Edit 1 This seems related to my problem:
For[i = 1, i < 5, i = i + 1, Print[i]]
The first time through, we would get i=1, true, i=2, 1. Even though i was updated to 2, i is still 1 in body (i.e., Print[i]=1). This "flow of control" is what I don't understand. Where is the i=1 being stored when it increments to 2 and before it gets to body?
Edit 2
As an example of what I'm trying to get at, I'm pasting this here. It's from here.
Partition(A,p,r)
x=A[r]
i=p+1
j=r+1
while TRUE
repeat j=j-1
until A[j]<=x
repeat i=i+1
until A[i]>=x
if i<j
then exchange A[i] with A[j]
else return j
Quicksort(A,1,length[A])
Quicksort(A,p,r)
if p<r
then q=Partition(A,p,r)
Quicksort(A,p,q)
Quicksort(A,q+1,r)
Another example can be found here.
Where or when in these algorithms is q being put onto a stack?
q is not updated. The pivot remains in his place. In each iteration of quicksort, the only element who is guaranteed to be in its correct place, is the pivot.
Also, note that the q which is "changed" during the recursive call is NOT actually changed, since it is a different variable, stored in a different area, this is true because q is a local variable of the function, and is generated for each call.
EDIT: [response to the question edit]
In quicksort, the algorithm actually generate number of qs, which are stored on the stack. Every variable is 'alive' only on its own function, and is accessible [in this example] only from it. When the function ends, the local variable is being released automatically, so actually you don't have only one pivot, you actually have number of pivots, one for each recursive step.
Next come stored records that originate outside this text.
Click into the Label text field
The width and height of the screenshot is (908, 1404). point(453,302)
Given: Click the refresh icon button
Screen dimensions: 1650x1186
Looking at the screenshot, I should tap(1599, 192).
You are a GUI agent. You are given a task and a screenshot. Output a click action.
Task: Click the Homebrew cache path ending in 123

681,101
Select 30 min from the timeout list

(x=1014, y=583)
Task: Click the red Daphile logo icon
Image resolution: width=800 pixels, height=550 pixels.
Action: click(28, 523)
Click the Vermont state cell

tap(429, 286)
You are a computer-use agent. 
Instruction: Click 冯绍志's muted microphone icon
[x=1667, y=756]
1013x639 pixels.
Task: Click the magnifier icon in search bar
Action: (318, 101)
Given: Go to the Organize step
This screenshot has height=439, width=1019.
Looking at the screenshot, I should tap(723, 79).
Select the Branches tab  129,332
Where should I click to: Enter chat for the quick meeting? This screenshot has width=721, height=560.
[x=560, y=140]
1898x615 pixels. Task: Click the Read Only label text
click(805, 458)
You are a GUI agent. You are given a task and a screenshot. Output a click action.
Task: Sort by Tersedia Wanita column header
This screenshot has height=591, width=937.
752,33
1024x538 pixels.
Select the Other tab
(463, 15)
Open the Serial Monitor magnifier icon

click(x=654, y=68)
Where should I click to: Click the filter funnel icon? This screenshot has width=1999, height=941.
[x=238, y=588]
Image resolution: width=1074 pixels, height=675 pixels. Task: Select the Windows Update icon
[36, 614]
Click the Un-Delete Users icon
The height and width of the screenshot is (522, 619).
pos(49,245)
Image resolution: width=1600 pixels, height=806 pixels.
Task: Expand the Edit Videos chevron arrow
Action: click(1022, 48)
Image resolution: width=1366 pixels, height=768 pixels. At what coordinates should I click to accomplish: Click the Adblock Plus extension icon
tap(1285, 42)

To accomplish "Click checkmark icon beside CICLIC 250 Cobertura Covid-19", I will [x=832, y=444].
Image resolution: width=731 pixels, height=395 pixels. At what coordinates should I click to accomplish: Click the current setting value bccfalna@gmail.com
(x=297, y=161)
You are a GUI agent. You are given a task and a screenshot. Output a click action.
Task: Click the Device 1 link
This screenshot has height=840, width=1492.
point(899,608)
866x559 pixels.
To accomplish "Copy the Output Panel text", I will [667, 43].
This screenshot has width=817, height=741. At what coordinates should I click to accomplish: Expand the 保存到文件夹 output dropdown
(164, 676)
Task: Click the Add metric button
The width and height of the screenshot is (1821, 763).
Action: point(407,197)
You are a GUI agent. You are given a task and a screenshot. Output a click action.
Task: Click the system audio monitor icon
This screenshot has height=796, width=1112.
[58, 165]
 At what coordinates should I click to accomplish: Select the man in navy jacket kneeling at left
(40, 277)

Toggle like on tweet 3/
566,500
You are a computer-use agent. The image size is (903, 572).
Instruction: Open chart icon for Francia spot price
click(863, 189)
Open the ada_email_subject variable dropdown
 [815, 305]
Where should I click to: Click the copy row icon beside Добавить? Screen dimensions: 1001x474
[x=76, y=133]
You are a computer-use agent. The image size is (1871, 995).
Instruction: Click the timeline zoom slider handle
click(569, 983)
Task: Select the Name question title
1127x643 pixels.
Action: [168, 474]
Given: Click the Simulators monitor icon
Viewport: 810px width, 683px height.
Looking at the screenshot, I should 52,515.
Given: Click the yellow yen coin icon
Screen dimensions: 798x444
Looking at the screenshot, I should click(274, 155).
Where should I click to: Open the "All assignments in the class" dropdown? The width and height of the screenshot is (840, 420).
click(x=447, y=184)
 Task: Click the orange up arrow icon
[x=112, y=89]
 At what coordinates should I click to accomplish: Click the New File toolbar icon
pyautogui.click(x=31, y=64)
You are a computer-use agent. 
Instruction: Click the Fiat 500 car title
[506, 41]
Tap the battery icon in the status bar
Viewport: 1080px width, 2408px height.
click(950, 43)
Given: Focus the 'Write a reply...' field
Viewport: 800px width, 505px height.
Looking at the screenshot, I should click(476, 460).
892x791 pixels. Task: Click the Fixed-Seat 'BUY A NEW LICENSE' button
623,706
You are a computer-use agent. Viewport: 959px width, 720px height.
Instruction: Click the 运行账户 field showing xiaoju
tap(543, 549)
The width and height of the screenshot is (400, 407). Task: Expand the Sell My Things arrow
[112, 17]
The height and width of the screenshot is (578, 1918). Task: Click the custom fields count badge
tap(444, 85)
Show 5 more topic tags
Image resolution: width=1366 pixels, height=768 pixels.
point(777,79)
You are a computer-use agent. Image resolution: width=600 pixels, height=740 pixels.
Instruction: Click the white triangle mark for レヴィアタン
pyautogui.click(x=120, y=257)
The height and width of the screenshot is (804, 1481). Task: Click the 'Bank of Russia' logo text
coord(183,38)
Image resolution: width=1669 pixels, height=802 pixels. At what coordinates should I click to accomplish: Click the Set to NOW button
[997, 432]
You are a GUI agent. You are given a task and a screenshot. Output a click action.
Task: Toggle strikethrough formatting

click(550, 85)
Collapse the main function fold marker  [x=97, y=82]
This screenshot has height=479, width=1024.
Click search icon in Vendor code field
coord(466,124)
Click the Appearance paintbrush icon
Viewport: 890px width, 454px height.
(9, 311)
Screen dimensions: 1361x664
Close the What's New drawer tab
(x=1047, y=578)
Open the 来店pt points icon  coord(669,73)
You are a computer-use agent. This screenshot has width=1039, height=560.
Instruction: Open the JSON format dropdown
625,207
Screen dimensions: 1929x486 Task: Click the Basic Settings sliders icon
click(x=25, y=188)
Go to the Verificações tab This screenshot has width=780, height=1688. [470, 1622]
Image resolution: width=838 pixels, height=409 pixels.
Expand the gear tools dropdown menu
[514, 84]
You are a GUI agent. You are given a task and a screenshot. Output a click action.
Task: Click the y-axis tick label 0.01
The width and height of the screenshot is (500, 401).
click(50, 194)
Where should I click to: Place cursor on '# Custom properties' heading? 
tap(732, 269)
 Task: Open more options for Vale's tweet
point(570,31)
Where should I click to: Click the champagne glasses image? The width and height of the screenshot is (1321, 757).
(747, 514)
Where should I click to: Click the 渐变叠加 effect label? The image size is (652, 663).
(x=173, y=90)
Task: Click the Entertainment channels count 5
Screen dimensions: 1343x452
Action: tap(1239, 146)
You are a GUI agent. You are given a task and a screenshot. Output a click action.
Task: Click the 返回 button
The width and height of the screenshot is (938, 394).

Turns out Quicksort demands extra memory to function precisely in order to do the bookeeping you mentioned. Perhaps the following (pseudocode) iterative version of the algorithm might clear things up:
quicksort(array, begin, end) =
intervals_to_sort = {(begin, end)}; //a set
while there are intervals to sort:
(begin, end) = remove an interval from intervals_to_sort
if length of (begin, end) >= 2:
q = partition(array, begin, end)
add (begin, q) to intervals_to_sort
add (q+1, end) to intervals_to_sort
You may notice that now the intervals to sort are being explicitly kept in a data structure (usually just an array, inserting and removing at the end, in a stack-like fashion) so there is no risk of "forgetting" about old intervals.
What might confuse you is that the most common description of Quicksort is recursive so the q variable appears multiple times. The answer to this is that every time a function is called it creates a new batch of local variables so it doesn't touch the old ones. In the end, the explicit stack from that previous imperative example ends up being implemented as an implicit stack with function variables.
(An interesting side note: some early programming languages didn't implement neat local variables like that and Quicksort was actually first described using the iterative version with the explicit stack. It was only latter that it was seen how Quicksort could be elegantly described as a recursive algorithm in Algol.)
As for the part after your edit, the i=1 is forgotten since assignment will destructively update the variable.
The partition code picks some value from the array (such as the value at the midpoint of the array ... your example code picks the last element) -- this is the pivot. It then puts all the values <= pivot on the left and all values >= pivot on the right, and then stores the pivot in the one remaining slot between them. At that point, the pivot is necessarily in the correct slot, q. Then the algorithm sorts the partition [p, q) and the partition [q+1, r), which are disjoint but cover all of A except q, resulting in the entire array being sorted.
Related
I was going over the implementation of quicksort (from CLRS 3rd Edition). I found that the recursive divide of the array goes from the low index to middle-1 and then again from middle+1 to high.
QUICKSORT(A,p,r)
1 if(p < r)
2 q = PARTITION(A,p,r)
3 QUICKSORT(A,p,q-1)
4 QUICKSORT(A,q+1,r)
And the implementation of the merge sort is given as follows:
MERGE-SORT(A,p,r)
1 if(p < r)
2 q = (p+r)/2 (floor)
3 MERGE-SORT(A,p,q)
4 MERGE-SORT(A,q+1,r)
5 MERGE(A,p,q,r)
As both of them use the divide strategy to be the same, why does quicksort ignore the middle elements as going from 0 to q-1 and q+1 to r does not have q included in it while the mergesort has?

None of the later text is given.